I was in love. This girl had balls.
A swelling chorus of jeers and snickering rose up. The guy in the Tomahawks jacket came up to the counter and paid for the shake. He poked the husky guy in the soft flesh around his ribs. “Now get your cone, so we can get the fuck out of here.”
I stepped up. “What can I get you?”
The guy shook his head. “Not you. I came here ’cause I want her to do it.”
“I think she’s had enough for one night.”
Valerie stood beside me. “It’s okay, Nicky.” She stared the guy down. “Make it fast. What flavor?”
He glanced at the board on the wall behind us. “Let me see. The only flavor I think of when I look at you is Cherry Vanilla,” he said, cracking himself up.
“You want that with hot fudge?” Valerie shot back.
“You can give it to me any way you want, mama, as long as you give it to me.”
I heard the door swing open. I was hoping it was Morty—it was almost closing time—but instead Himself was standing there, in the center of the room. He had that watchdog face: he was looking for a fight. Now the shit was really going to hit the fan and I couldn’t do a thing to stop it.
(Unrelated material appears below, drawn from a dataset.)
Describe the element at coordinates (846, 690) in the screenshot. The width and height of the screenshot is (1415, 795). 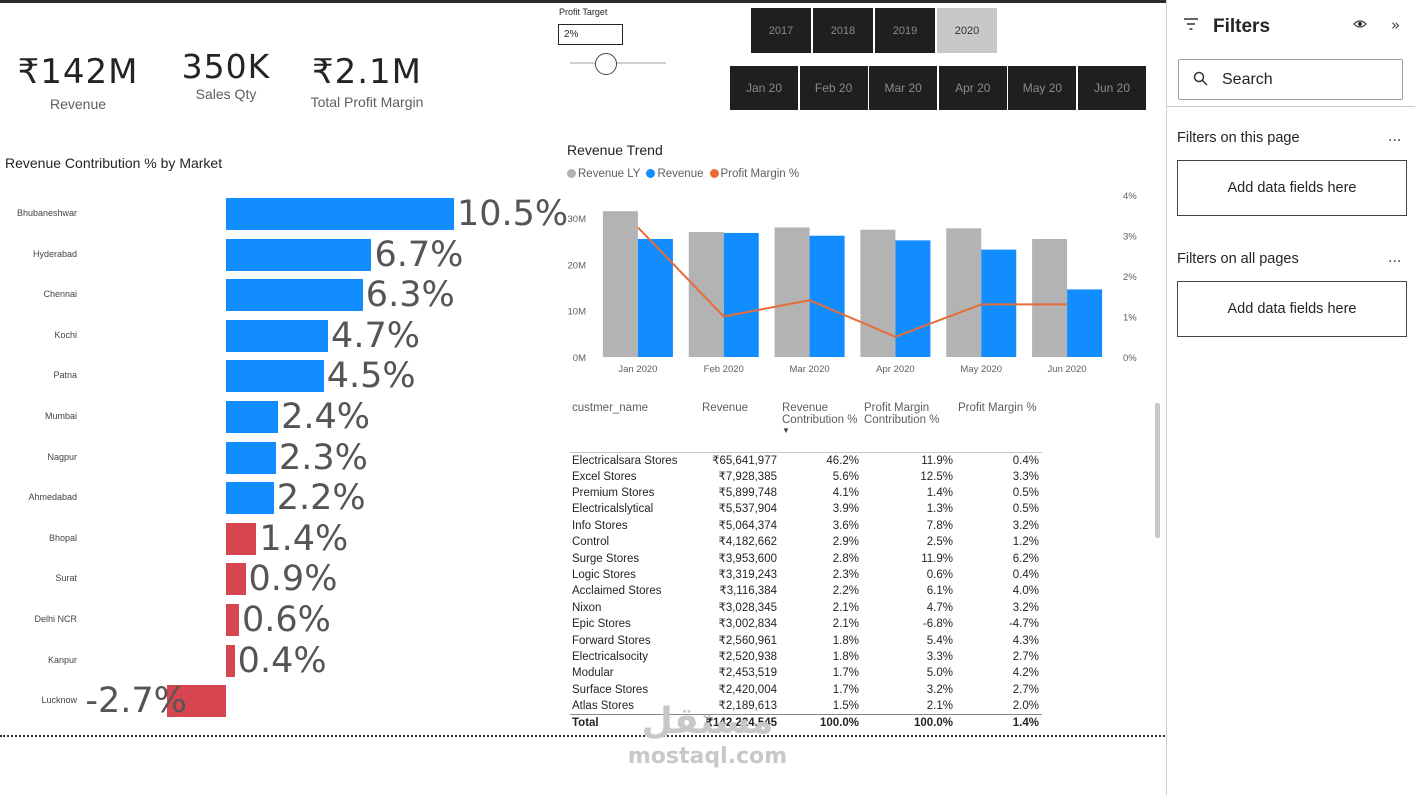
I see `table-cell: 1.7%` at that location.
He sauntered over to the group. Valerie stood stock-still.
He started with the kid who ordered the milk shake. “Hey, pal, you have your ice cream?”
The boy nodded. “And did you pay for it?” Before the kid could say anything, Himself pointed to the door and said, “Then get in the wind.”
He turned his blue glare on the rest of them. He must have seen the whole thing, but from a hiding place. “You would all be well advised to hit the road with your friend.”
“For real?” The guy with the Tomahawks jacket laughed.
Dad’s hand was resting on his pocket.
“For real.” Then, it was out, out of the pocket and at his side.
The guy in the yellow sweatshirt was the first to speak. “Holy shit. Motherfucker got a gun.” Then he was out the door.
So much for Mom getting rid of it. Valerie ducked behind the counter.